Additionally, the second dataset (BSS4) is form the Institute of Scientific and Industrial Research (ISIR), Osaka University (OU) [16, 17]. This dataset has also been used for fusion of multimodal biometrics in [20, 21]. In this dataset, input image sequence from gait has been processed using five different feature extraction methods: (i) Gait energy image (GEI), (ii) Frequency-domain feature (FDF), (iii) Gait entropy image (GEnI), (iv) Chrono-gait image (CGI), (v) Gait flow image (GFI). The dataset is composed of dissimilarity scores of each of these 3249 subjects as probe with all 3249 subjects for above mentioned features. These dissimilarity scores from above gait features are fused using existing score level fusion methods. Details of these gait feature extraction methods can be found [17, 20].

Moreover, rank lists are generated based on the given dissimilarity scores. This provides five rank lists for each probe. These rank lists are combined using the proposed rank level fusion method (Sect. 3) and other existing rank level fusion methods as discussed in Sect. 4.1. Table 2 presents the recognition accuracies of various methods (in %) for the probe subjects within top 1, top 2 and top 3 ranks (cumulative). The table also presents the recognition accuracies for each of the unimodal biometrics in the dataset.

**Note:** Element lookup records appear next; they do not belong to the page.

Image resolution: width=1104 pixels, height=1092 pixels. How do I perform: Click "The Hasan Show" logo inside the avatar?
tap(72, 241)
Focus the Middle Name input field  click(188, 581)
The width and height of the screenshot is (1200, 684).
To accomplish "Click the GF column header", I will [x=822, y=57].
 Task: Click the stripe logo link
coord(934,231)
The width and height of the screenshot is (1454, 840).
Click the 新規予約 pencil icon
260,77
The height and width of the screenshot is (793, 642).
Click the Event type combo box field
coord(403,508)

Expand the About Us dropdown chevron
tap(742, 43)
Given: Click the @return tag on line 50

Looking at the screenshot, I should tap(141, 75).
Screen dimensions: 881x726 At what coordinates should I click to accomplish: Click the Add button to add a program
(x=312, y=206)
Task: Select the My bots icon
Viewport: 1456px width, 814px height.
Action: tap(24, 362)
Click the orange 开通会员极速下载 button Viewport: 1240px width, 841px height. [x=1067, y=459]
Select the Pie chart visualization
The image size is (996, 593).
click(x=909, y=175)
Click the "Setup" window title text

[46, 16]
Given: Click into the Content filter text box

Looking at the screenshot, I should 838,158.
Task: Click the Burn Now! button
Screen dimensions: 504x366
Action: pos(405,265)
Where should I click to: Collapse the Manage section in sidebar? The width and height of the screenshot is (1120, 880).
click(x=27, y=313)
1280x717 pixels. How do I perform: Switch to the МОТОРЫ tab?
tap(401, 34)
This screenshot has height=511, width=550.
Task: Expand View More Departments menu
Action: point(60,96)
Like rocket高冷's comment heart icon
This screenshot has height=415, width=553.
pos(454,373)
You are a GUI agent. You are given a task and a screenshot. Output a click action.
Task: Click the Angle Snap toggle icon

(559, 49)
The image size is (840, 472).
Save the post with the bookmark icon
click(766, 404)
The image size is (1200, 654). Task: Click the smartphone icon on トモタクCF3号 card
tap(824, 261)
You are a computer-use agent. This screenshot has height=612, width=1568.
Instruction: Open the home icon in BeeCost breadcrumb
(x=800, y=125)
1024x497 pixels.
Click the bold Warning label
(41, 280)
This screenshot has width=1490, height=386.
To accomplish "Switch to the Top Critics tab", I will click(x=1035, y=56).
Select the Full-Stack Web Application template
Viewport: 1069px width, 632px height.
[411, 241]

Table 2. Cumulative recognition accuracies in % for OU-ISIR BSS4 dataset using various comparative methods

From Table 2, the results clearly show that the proposed cross-entropy Monte-Carlo algorithm based on Spearman footrule (CES) and Kendall’s tau (CEK) distances has superior performance over other methods except score level fusion with sum and rank level fusion with division exponential method. The justification made for the previous dataset BSSR1 is also applicable here. It is also noticed that the proposed method is performing better than each unimodal matcher justifying the need for multi-biometric system.

5 Conclusion

Rank level fusion has been studied, in this paper, for multimodal biometrics. The manifold contributions of this paper are highlighted here: The rank level fusion in multimodal biometrics is formulated as an optimization problem. In order to solve this optimization problem, cross-entropy Monte Carlo method (using two distant measures, namely Kandall tau and Spearman footrule distances) is proposed. The proposed method is tested for two different multi-biometric datasets: BSSR1 and BSS4. The proposed method using both of the distance metrics provides better performance in identifying the subjects than most of the existing methods of fusion at rank level (e.g., Borda count, weighted Borda count, highest rank, exponential, weighted exponential, division exponential, logarithm) and score-level (product-rule, sum-rule, max-rule and min-rule) for multimodal biometric systems. Experiments also justify the usefulness of multimodal biometric system over unimodal biometric system. Similarly, the proposed model can be applied for any other multimodal biometrics. Moreover, initial success for the reported experiments is encouraging enough to try out other meta-heuristic search and optimization strategies (like genetic algorithm, particle swarm optimization etc.) in the context of rank level fusion of multimodal biometrics.